The United States Post Office Plymouth Station is a former post office located at 860 Penniman Avenue in Plymouth, Michigan. It was listed on the National Register of Historic Places in 2024. The building houses Westborn Market.

==History==
A call for bids for the construction of this post office was first announced in July 1934. However, it was not until May 1935 that the construction bid was awarded to local builder Henry Martens. Construction began in July of that year, and the building was finished by March 1936. Postal employees moved into the new building at the end of the month, and it was opened to the public on April 1, 1936.

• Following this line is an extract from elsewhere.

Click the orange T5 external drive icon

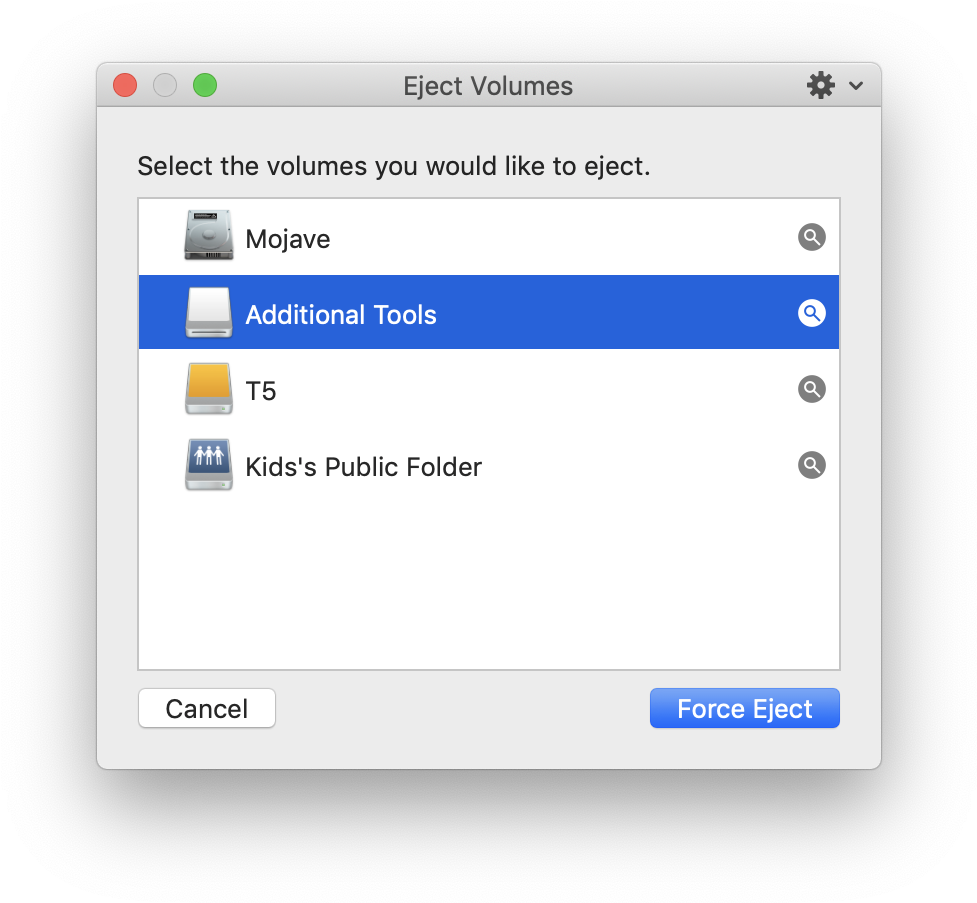coord(209,388)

An addition at the rear of the building was constructed in 1959. However, by the 2000s, the post office building was too large, and USPS closed the building to move to a smaller space. In 2014, Plymouth couple Mark and Patty Malcolm purchased the building and made improvements. They then leased it to Westborn Market. Westborn Market opened in the building in 2018.

==Description==
The United States Post Office Plymouth Station is a single-story Classical Revival red brick structure with limestone accents. The original building measures sixty feet by sixty-six feet; the 1959 addition measures 108 feet by eight-six feet. The main façade is symmetrical and three bays wide, with a large, slightly recessed central entrance bay. Wide brick pilasters within the bay separate the central entrance from windows to each side. The door and windows are set in stone surrounds, and a stone cornice tops the bay.